Volkswagen management said that in order to cope with competition, factories in Germany need to be closed and employees' wages need to be cut. But workers regard both measures as insurmountable red lines and threaten to strike further after going on strike earlier this week.
On December 2, nearly 100,000 Volkswagen employees went on strike to protest the company's cost-cutting proposals, and the strike affected nine factories in Germany. The German Metalworkers' Union (IG Metall) said the strike would take the form of two-hour strikes by morning shift workers and early departures for evening shift workers. Although the strike did not completely interrupt production, it would still cause huge economic losses to Volkswagen.
"As management, we don't live in a fantasy world, we make decisions in a rapidly changing environment," Blume told workers in Wolfsburg, warning that new competitors are entering the market with unprecedented force.
Workers booed several times during the speech by Volkswagen management, especially when Blume talked about growing up in the area and Wolfsburg being his spiritual home. Labor Minister Heil urged all parties to find a solution that does not include plant closures or forced layoffs to ensure that future investment can support Germany's industrial sector. Union officials said that if the two sides do not reach an agreement in negotiations next week, workers may increase pressure, leading to longer or even indefinite strikes.
On September 2 this year, Volkswagen issued a statement saying that in order to further cut expenses, the company is considering closing one of its car manufacturing plants and a parts plant in Germany. This will be the first time Volkswagen has closed a factory in Germany since its founding in 1926. The closure and forced layoffs of German domestic factories will be completed by 2026. On October 29, Volkswagen Group's works council informed employees on the 28th that management plans to close at least three plants in Germany, lay off tens of thousands of employees and shrink the size of all its remaining plants in Germany. The board of directors of Volkswagen in Germany has formulated a plan to save about 4 billion euros on underperforming passenger car brands. These proposals include a 10% cut in employees' monthly salaries, a suspension of wage increases in 2025 and 2026, and the closure of some German plants.
In November this year, the IG Metall union proposed a plan to Volkswagen to save 1.5 billion euros, including giving up bonuses in 2025 and 2026 and using part of the wage increase brought about by age to establish a fund to reduce working hours during periods of overcapacity. However, Volkswagen rejected the proposal, saying it could only provide short-term relief, which forced the union to take strike action.

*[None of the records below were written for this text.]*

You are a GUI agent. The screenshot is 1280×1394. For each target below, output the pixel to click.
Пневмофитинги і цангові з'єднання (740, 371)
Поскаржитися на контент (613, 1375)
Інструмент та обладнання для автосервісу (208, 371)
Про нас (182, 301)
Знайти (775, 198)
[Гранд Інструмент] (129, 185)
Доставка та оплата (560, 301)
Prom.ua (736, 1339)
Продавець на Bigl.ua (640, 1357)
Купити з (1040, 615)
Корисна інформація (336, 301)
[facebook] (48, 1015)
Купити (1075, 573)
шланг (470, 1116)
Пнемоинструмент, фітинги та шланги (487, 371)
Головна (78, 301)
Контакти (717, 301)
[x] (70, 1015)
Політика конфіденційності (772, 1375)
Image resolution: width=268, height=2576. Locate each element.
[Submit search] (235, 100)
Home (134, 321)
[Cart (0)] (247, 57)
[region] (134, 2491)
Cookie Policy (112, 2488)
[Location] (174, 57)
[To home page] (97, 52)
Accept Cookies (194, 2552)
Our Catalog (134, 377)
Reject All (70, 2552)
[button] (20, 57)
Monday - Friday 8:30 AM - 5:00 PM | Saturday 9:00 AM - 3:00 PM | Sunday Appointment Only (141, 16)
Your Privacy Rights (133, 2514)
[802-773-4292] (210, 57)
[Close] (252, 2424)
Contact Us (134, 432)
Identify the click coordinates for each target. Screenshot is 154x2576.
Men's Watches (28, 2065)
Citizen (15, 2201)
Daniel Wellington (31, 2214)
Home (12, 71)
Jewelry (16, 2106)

Volkswagen is facing the challenge of declining performance. In the first three quarters of this year, Volkswagen Group's revenue increased from 235.102 billion euros in the same period last year to 237.279 billion euros; but operating profit dropped sharply from 16.241 billion euros in the same period last year to 12.907 billion euros; operating profit margin also shrank from 7.0% in the same period last year to 5.4%. Among them, the operating profit margin of Volkswagen, the core brand of Volkswagen Group, was only 2.1%.
At present, due to weak demand in the European auto market and the slower-than-expected popularity of electric vehicles, the European auto industry is in turmoil, and thousands of jobs at automakers and their suppliers are at risk. In addition to Volkswagen, many automakers and suppliers are also planning layoffs. According to incomplete statistics from the First Financial reporter, eight companies, including Volkswagen, Audi, Ford, Stellantis and four parts giants, will lay off a total of about 50,000 people in Europe.